## Assignment
Your answer should be the full set of entries, given again without alteration.

(Saved data entries)
__________________________________________________

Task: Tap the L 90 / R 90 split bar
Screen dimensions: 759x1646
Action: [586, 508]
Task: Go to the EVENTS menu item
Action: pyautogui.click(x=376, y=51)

__________________________________________________

## Completed task
Task: Tap the L 90 / R 90 split bar
Screen dimensions: 759x1646
Action: [586, 508]
Task: Go to the EVENTS menu item
Action: pyautogui.click(x=376, y=51)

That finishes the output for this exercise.